— 수행할 과제 —
[1] 엘라스틱서치 설정에 관한 글을 읽고 아래 질문에 답하세요. 답에도 질문과 같은 표시를 붙이세요.
(a) jvm.options는 무엇에 대한 설정인가?
(b) discovery.zen.ping.unicast.hosts에는 무엇을 작성하는가?
(c) 최신 엘라스틱서치 버전에서 이 옵션의 이름은 무엇으로 바뀌었는가?
[2] 엘라스틱서치 설정에 관한 글을 마지막 문장 다음부터 이어서 쓰세요.

===== 인용문

위 정보에서 엘라스틱서치 서비스에 할당할 시스템 자원과 GC 로그등을 지정할 수 있다.

본인의 서버 환경에 적절하도록 수정하면 된다.

elasticsearch.yml 설정

jvm.options 가 시스템 자원에 대한 설정이라면, elasticsearch.yml은 엘라스틱서치가 접근할 클러스터 및 노드 정보에 대한 설정이다.

또한 서버로 운용되는 엘라스틱서치에 특성에 따라 네트워크 정보를 지정해주고, 운용할 데이터의 저장 장소도 지정해준다.

시스템 자원 외 모든 엘라스틱서치의 설정 정보를 지정해준다고 보면 된다.

discovery.zen.ping.unicast.hosts 에는 마스터 노드가 운용되고 있는 ip 를 작성해 준다.

최신 엘라스틱서치 버전에서는 이 옵션에 이름이 변경되었다. (discovery.seed_hosts)

공식문서를 참고하여 설치된 엘라스틱서치 버전의 맞는 올바른 설정을 하도록 하자.

==========
===== 데이터 발췌

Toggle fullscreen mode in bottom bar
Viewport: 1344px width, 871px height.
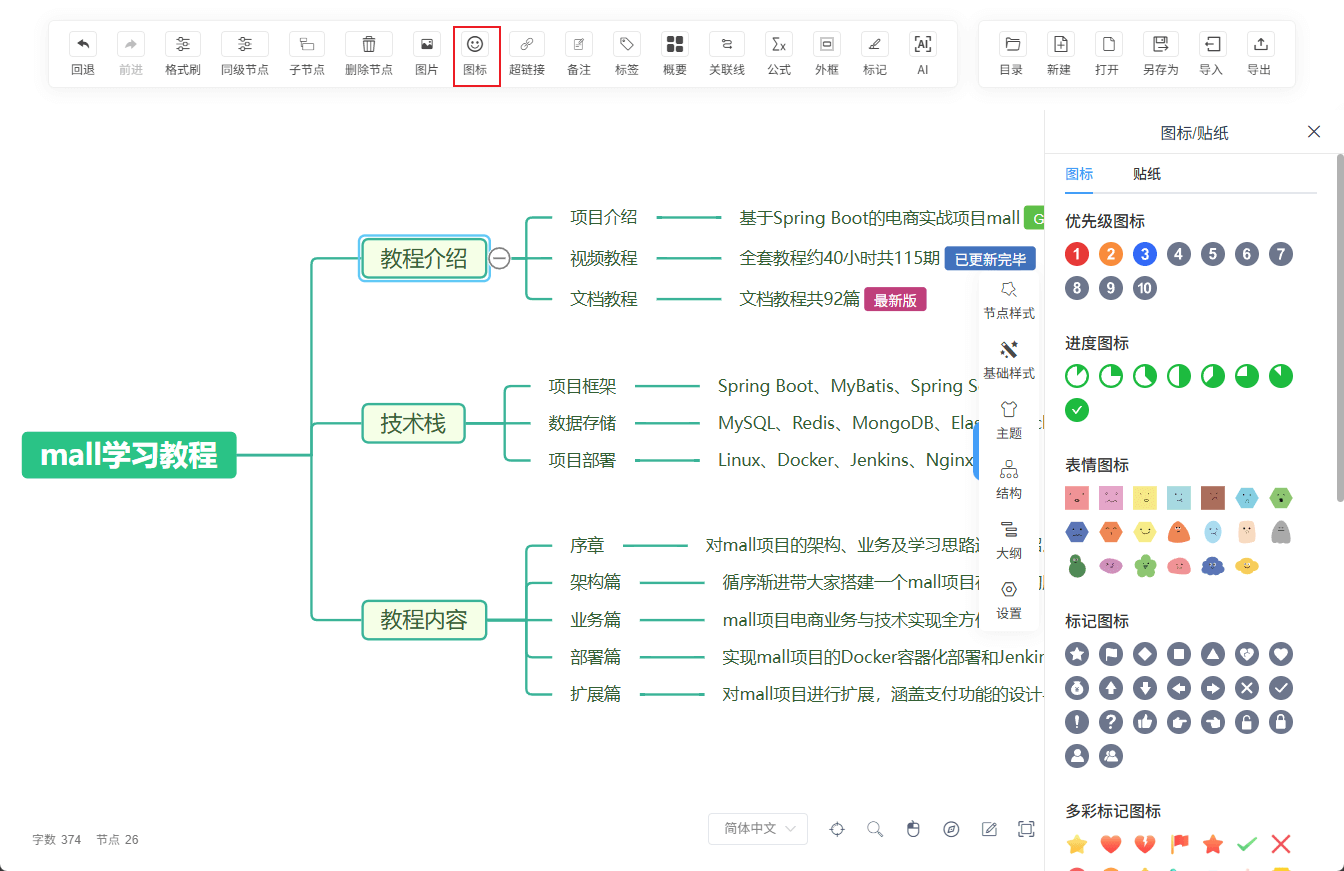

==========

— 답변 —
[1]
(a) 시스템 자원에 대한 설정이다.
(b) 마스터 노드가 운용되고 있는 ip를 작성한다.
(c) discovery.seed_hosts로 바뀌었다.

[2]
cluster.name: nd.qa.listingsearch
node.name: data.${HOSTNAME}

node.master: False
node.data: True
node.ingest: False
node.ml: False

discovery.zen.ping.unicast.hosts: [ "<master_node_ip>:<port_number>" ]
discovery.zen.minimum_master_nodes: 1

path.data: /data/elasticsearch/data-node/data
path.logs: /data/elasticsearch/data-node/logs
path.repo: /data/elasticsearch/data-node/snapshots

indices.memory.index_buffer_size: 30%

network.host: 0.0.0.0
http.port: 9200
transport.tcp.port: 9300

xpack.monitoring.collection.enabled: true
http.cors.allow-origin: "*"
http.cors.enabled: true
http.cors.allow-methods : OPTIONS, HEAD, GET, POST, PUT, DELETE
http.cors.allow-headers : X-Requested-With,X-Auth-Token,Content-Type, Content-Length

ES Config 경로 수정

별도 디렉토리에 ES config 파일들을 옮겨놓았기 때문에, config 파일의 경로를 지정해 주어야 한다.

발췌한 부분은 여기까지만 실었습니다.